I referendum Stop Austerità cercano di alleviare gli effetti di un accordo europeo che Monti ha sottoscritto senza batter ciglio con il contributo di un Parlamento italiano anestetizzato: il “fiscal compact”, letteralmente “patto finanziario”, praticamente “patto di bilancio europeo”, oppure formalmente “Trattato sulla stabilità, coordinamento e governance dell’unione economica e monetaria”. Approvato nel 2012 in seguito ad una forte pressione politica della Germania che voleva imprimere in questo modo delle scelte di austerità ai paesi Pigs, il fiscal compact impone l’obbligo di mantenere il deficit pubblico sempre al di sotto del 3% del Pil, e impone inoltre che tutti i paesi dell’eurozona in cui il rapporo debito pubblico/Pil superi il 60%, debbano rientrare entro tale soglia nel giro di venti anni. Ciò vuol dire che in Italia, dove il debito pubblico è intorno al 120%, si dovrà rientrare del 3% l’anno. Fatti i conti si tratta di tagliare circa 900 miliardi di euro in vent’anni: all’incirca 45 miliardi l’anno di tagli della spesa pubblica. Dopo i tagli di Berlusconi e Monti, a causa del fiscal compact dovremo subire ogni anno, per i prossimi vent’anni dunque, una manovra di tagli di almeno 45 miliardi di euro. Una mazzata impressionante all’economia italiana che sta provocando l’effetto di una guerra con gli italiani sempre più poveri, e l’Italia che si sta trasformando in un protettorato tedesco e in futuro magari in una colonia della Germania! Lo Stato tedesco infatti attraverso tali provvedimenti si è garantito una posizione di superiorità egemonica in grado di controllare le tendenze economiche e politiche europee, e in collaborazione con i capitalisti e gli speculatori di tutta l’Unione Europea, i quali costringono gli Stati a fare tagli e quindi a provocare la recessione, sta raggiungendo il vero obiettivo, che è poi il sogno del capitalismo di tutti i tempi: demolire il welfare, abbassare i salari, svuotare la democrazia.
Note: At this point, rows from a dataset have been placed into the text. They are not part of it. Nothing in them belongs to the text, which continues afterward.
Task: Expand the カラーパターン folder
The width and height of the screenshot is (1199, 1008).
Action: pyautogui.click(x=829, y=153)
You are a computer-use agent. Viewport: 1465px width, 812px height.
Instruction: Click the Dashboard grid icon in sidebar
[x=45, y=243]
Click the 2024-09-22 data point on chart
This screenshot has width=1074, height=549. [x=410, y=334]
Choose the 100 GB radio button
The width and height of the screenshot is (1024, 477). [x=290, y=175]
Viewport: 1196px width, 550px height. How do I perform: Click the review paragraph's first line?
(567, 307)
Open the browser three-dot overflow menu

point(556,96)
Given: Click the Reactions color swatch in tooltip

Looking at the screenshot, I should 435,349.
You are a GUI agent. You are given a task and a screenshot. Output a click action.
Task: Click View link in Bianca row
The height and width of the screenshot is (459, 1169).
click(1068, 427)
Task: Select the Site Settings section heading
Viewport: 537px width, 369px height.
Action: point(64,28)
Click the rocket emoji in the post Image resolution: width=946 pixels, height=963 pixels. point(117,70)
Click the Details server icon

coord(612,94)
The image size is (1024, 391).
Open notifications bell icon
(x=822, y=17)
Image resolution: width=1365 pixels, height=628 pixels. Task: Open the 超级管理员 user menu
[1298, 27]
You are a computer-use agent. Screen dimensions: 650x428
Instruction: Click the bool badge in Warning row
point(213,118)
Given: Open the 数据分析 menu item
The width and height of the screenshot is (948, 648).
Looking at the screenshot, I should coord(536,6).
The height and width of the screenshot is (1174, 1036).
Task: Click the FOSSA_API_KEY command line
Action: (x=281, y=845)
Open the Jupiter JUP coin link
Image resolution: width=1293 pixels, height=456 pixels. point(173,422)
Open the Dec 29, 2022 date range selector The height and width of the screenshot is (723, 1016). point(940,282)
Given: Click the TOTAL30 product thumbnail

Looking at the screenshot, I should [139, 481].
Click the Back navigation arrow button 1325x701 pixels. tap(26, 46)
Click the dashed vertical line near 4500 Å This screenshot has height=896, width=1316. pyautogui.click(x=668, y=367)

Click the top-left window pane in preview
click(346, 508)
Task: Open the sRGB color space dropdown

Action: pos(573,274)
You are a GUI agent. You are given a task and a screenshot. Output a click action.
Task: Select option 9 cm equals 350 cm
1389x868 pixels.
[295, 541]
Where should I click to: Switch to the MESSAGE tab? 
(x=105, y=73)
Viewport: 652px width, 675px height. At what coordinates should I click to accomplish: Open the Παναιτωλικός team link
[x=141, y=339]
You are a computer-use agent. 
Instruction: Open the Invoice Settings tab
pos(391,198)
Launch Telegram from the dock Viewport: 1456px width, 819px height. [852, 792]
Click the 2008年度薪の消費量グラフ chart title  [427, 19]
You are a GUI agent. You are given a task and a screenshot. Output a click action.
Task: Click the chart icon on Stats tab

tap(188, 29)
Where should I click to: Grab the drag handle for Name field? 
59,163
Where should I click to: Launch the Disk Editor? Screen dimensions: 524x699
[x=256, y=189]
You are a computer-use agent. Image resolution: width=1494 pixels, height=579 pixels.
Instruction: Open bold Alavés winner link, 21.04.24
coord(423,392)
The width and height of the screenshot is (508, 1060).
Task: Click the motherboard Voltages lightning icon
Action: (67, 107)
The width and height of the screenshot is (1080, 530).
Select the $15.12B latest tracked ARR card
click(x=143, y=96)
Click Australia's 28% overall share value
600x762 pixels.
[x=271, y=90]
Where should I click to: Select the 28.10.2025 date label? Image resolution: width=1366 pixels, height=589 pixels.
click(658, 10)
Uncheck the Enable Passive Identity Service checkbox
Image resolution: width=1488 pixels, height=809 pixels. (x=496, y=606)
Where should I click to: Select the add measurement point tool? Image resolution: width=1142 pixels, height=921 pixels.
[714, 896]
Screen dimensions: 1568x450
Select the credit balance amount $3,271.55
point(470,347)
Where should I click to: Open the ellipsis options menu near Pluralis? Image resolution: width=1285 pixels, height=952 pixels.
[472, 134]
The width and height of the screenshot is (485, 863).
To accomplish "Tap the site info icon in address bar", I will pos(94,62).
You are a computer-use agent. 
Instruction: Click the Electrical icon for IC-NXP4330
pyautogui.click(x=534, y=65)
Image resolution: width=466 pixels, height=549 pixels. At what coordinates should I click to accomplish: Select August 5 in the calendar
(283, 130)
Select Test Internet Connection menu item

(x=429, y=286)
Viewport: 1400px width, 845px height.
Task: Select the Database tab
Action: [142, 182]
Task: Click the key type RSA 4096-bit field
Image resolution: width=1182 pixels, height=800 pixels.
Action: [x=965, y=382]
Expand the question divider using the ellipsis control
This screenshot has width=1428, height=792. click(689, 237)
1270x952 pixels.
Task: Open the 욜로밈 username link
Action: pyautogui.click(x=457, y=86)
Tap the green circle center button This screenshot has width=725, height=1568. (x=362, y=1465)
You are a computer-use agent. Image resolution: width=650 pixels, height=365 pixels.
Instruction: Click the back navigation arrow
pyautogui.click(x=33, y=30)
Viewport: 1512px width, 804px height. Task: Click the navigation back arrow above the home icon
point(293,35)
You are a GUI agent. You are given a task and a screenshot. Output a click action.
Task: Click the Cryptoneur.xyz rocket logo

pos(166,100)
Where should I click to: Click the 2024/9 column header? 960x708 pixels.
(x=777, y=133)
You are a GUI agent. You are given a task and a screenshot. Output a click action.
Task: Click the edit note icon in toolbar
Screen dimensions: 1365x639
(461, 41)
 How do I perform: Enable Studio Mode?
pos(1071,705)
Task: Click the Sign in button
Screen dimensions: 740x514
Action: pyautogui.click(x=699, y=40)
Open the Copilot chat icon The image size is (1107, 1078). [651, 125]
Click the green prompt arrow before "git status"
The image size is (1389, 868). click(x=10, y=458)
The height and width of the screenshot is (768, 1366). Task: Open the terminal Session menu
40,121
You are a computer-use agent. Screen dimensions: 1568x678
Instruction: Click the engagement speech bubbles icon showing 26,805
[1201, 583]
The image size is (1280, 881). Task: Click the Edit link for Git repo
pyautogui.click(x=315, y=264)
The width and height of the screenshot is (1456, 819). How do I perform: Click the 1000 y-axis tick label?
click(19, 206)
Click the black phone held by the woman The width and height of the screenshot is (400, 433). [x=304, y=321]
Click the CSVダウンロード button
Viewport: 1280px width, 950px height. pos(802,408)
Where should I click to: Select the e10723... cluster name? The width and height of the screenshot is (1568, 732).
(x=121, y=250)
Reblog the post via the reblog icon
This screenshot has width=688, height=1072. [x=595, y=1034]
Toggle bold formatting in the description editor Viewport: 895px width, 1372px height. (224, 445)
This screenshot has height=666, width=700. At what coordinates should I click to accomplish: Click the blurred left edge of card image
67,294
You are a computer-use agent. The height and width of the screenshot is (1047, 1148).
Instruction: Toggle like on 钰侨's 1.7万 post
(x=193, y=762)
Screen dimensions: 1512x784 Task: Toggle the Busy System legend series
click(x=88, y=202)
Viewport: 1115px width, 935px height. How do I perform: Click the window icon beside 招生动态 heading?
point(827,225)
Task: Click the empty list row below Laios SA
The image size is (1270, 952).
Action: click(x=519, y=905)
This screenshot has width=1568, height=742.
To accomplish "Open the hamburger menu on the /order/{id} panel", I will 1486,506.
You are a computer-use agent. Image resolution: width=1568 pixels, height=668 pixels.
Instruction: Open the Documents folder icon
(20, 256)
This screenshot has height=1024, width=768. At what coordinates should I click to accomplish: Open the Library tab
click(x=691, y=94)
Le politiche di austerità allora, riducendo la massa di denaro spesa dallo Stato e dai cittadini, producono recessione e aggravano la crisi anziché ridurla. L’austerità è una politica di destra che aggrava la crisi e le ingiustizie sociali. L’austerità è l’effetto di un’impostazione mentale e politica che antepone l’ordine contabile e l’interesse dei creditori alla dignità delle persone: un cristiano direbbe che essa tradisce Dio per servire Mammona.